Des habits qui soignent ?! Rencontre avec Frédéric Leroy.

Ayurvastra-Fabric-Medicinal

En Inde, les gens soignaient certaines maladies en portant des textiles imbibés de plantes médicinales ».

Après avoir travaillé pour de grandes marques vestimentaires et monté son entreprise de vêtements de pêche*, Frédéric Leroy crée une gamme de textiles imbibés de plantes médicinales qui pénètrent la peau. Passionné par la technicité des vêtements et concerné par les problèmes de toxicité qu’ils peuvent engendrer, il adapte cette méthode ancestrale pour mettre au point les premiers vêtements qui soignent.

L’idée m’a tout de suite beaucoup plus ! Je me suis empressée de partager ça avec vous 😉 L’article se présente sous forme d’interview où Frédéric Leroy explique en grande ligne son projet et nous éclaire sur ce chouette concept !

  • Comment vous est venue l’idée de développer une gamme de textiles « Bien-Être » ?

Un partenaire Indien m’a fait découvrir l’Ayurvastra. C’est un procédé traditionnel qui était utilisé avant l’arrivée des médicaments et qui est employé encore aujourd’hui par les populations les plus pauvres. Il s’agit d’imprégner des textiles de plantes médicinales pour qu’elles pénètrent par la peau. Pour que ce soit efficace, il faut utiliser des textiles avec lesquels on a un contact prolongé comme des draps, des vêtements d’intérieur ou des revêtements de matelas.

Depuis que l’OMS a reconnu l’Ayurveda comme médecine traditionnelle, ce procédé revient à la mode et la région du Kerala est très active pour le développer et démontrer son efficacité. L’université Ayurvédique du Kerala a mené des études et a montré que l’Ayurvastra permettait une amélioration des symptômes de l’eczéma, du psoriasis et des rhumatismes en moins d’un mois. L’utilisation traditionnelle de cette méthode montre qu’elle pourrait aider au traitement d’autres maladies comme le diabète, l’asthme, les migraines, l’hypertension et l’arthrite.

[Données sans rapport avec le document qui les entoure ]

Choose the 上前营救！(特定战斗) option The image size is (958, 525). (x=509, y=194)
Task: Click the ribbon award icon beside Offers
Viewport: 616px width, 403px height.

  • Quelles sont les plantes utilisées ?

Le curcuma est largement utilisé dans la culture Indienne pour ses propriétés anti-inflammatoires et antioxydantes. On utilise la tulsi pour diminuer la douleur des rhumatismes, le bois de Santal pour ses propriétés relaxantes, les feuilles de margousier pour leurs propriétés antiseptiques et pour traiter l’eczéma et le psoriasis. Une même plante peut avoir plusieurs applications : le bois de Santal par exemple peut être utilisé pour ses propriétés relaxantes et pour purifier la peau. En Ayurvastra, on utilise un mélange d’une soixantaine de plantes qui peuvent agir en synergie. Il y a toujours une plante dominante qui varie selon l’application thérapeutique que l’on veut donner au vêtement.

  • Y a-t-il des contre-indications ?

Nos produits ne sont pas adaptés pour les enfants parce que l’effet des plantes peut être puissant sur leur organisme. Mais traditionnellement en Inde, les nouveau-nés étaient enveloppés dans des textiles qui contiennent un mélange de plantes antibactériennes. Il faudrait donc développer une gamme spécifique avec des dosages particuliers pour les enfants.

  • L’industrie textile utilise de nombreux composés chimiques nocifs pour teindre les vêtements, les rendre infroissables, indéformables, etc. N’y a-t-il pas un risque d’exposition à des substances toxiques avec ce genre de vêtements ?

Pour ma part j’utilise des fibres naturelles comme le coton, la soie, le lin, issue de l’agriculture biologique. Il existe une certification, GOTS (pour Global Organic Textile Standard), qui assure que 70% des fibres textiles utilisées sont bio et que tous les acteurs de la filière respectent un certain nombre de critères environnementaux. Ensuite, les plantes utilisées comme le curcuma et l’indigo colorent naturellement les vêtements, il n’y a donc pas besoin d’utiliser de teintures chimiques. On utilise des résines d’arbres pour fixer les mélanges de plantes sur les fibres textiles.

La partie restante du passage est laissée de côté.